[Rows]:
··········
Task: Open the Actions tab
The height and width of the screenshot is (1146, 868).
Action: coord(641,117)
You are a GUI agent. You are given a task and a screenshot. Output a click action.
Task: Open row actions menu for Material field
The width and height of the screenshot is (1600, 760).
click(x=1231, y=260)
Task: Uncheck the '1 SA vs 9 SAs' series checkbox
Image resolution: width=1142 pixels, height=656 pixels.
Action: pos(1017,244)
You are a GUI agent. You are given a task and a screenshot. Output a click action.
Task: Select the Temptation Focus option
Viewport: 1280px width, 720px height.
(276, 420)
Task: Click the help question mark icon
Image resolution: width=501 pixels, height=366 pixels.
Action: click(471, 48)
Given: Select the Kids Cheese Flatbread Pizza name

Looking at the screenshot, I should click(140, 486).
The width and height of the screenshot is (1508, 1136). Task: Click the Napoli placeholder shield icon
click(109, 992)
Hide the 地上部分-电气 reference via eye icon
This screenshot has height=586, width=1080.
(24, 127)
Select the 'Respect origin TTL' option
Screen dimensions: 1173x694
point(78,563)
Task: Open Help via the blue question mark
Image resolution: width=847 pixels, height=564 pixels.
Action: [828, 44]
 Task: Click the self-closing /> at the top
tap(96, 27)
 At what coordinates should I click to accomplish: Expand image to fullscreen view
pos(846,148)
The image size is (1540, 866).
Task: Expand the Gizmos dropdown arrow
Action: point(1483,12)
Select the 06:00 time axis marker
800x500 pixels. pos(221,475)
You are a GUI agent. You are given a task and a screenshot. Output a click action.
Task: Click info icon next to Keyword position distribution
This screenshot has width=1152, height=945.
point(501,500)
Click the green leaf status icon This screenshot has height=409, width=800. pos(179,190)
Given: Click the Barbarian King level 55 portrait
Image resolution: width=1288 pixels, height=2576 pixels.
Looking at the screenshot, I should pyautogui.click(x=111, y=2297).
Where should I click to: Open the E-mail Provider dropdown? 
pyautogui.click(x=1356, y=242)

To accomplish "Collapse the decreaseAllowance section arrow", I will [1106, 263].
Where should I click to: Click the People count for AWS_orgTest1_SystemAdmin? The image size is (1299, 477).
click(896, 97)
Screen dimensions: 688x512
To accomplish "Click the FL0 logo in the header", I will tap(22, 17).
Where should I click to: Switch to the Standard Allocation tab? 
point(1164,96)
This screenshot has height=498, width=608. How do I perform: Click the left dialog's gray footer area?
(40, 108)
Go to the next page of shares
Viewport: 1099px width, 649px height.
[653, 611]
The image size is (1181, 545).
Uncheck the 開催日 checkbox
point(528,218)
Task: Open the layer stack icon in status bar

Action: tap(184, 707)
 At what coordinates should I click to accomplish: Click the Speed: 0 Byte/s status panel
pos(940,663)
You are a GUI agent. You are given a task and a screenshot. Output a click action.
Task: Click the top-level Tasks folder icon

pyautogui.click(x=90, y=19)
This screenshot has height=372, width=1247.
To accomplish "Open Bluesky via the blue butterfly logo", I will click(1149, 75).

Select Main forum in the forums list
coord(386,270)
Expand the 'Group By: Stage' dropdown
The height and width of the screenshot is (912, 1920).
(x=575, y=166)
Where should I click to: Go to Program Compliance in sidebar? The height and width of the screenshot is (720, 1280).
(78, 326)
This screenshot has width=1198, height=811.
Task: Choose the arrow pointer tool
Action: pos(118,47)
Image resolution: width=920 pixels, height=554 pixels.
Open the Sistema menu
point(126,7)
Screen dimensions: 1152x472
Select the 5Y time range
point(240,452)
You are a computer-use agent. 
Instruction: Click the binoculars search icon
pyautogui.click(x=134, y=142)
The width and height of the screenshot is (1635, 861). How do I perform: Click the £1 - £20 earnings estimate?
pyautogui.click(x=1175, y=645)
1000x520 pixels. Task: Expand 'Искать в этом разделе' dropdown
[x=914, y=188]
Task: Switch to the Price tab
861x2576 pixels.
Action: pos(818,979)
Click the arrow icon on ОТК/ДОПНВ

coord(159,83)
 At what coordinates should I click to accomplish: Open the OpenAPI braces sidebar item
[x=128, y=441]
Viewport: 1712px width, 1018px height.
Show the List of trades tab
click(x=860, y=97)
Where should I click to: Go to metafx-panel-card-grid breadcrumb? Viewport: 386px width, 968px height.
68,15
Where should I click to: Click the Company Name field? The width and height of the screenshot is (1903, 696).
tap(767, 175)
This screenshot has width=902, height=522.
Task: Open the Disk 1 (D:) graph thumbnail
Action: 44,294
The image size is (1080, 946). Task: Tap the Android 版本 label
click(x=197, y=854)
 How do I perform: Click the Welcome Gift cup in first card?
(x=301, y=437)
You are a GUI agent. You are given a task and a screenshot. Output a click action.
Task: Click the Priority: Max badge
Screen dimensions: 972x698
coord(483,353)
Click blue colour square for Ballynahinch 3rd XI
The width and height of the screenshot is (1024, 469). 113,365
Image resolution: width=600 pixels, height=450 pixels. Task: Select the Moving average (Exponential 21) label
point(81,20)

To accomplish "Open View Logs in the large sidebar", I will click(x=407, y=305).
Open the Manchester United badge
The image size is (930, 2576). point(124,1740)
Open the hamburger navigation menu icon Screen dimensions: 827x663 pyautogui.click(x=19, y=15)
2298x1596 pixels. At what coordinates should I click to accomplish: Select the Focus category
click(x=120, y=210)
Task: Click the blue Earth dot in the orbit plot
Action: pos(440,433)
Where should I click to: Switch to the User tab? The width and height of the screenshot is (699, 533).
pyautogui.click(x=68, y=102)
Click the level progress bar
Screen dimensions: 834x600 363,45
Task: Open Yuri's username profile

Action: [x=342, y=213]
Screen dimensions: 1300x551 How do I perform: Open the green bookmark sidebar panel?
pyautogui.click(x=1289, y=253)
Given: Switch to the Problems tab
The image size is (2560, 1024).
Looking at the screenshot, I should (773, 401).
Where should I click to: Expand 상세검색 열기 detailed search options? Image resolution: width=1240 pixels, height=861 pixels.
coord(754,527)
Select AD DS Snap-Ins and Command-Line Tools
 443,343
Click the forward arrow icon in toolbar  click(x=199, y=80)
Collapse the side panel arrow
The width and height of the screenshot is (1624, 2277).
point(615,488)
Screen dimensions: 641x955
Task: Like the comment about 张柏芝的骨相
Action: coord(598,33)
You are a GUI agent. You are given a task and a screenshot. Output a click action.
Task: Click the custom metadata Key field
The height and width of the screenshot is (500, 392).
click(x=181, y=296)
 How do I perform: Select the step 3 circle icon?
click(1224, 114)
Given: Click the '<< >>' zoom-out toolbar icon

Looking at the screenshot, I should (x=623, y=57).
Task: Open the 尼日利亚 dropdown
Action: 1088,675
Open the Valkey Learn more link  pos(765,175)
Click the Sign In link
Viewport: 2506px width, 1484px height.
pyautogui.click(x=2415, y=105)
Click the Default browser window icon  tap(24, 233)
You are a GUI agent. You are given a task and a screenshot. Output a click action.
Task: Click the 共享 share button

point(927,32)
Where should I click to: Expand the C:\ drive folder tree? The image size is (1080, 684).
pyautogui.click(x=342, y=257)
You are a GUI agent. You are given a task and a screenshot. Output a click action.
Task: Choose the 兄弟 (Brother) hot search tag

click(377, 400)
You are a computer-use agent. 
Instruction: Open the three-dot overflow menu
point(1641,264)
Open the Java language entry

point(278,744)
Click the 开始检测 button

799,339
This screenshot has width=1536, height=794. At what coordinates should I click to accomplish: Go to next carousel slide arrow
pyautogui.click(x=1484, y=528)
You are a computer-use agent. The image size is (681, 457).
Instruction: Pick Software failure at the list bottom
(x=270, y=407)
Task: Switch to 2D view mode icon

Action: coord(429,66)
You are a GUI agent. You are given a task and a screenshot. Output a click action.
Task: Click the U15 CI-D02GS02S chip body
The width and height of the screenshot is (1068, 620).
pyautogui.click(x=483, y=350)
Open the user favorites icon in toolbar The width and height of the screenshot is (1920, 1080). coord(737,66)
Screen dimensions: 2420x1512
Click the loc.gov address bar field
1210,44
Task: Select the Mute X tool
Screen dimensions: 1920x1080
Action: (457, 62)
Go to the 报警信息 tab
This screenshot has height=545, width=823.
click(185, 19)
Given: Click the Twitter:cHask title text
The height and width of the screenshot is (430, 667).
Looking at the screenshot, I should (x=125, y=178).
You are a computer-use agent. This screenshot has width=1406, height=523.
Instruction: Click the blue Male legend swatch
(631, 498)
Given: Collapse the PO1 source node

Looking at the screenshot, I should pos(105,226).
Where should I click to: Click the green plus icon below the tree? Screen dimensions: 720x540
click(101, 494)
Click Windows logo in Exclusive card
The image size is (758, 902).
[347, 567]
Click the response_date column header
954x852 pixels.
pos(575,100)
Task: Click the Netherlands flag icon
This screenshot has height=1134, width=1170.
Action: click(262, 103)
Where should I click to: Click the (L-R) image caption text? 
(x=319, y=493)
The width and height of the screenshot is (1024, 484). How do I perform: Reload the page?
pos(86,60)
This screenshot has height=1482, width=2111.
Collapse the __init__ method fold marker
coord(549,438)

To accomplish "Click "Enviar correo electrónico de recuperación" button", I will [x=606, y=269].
··········
[Stated problem]: Could you copy out, unchanged, everything in the records above from the line containing "Screen dimensions: 1152x472" down to the line containing "click(x=860, y=97)", including both of those lines?

[Answer to the task]:
Screen dimensions: 1152x472
Select the 5Y time range
point(240,452)
You are a computer-use agent. 
Instruction: Click the binoculars search icon
pyautogui.click(x=134, y=142)
The width and height of the screenshot is (1635, 861). How do I perform: Click the £1 - £20 earnings estimate?
pyautogui.click(x=1175, y=645)
1000x520 pixels. Task: Expand 'Искать в этом разделе' dropdown
[x=914, y=188]
Task: Switch to the Price tab
861x2576 pixels.
Action: pos(818,979)
Click the arrow icon on ОТК/ДОПНВ

coord(159,83)
 At what coordinates should I click to accomplish: Open the OpenAPI braces sidebar item
[x=128, y=441]
Viewport: 1712px width, 1018px height.
Show the List of trades tab
click(x=860, y=97)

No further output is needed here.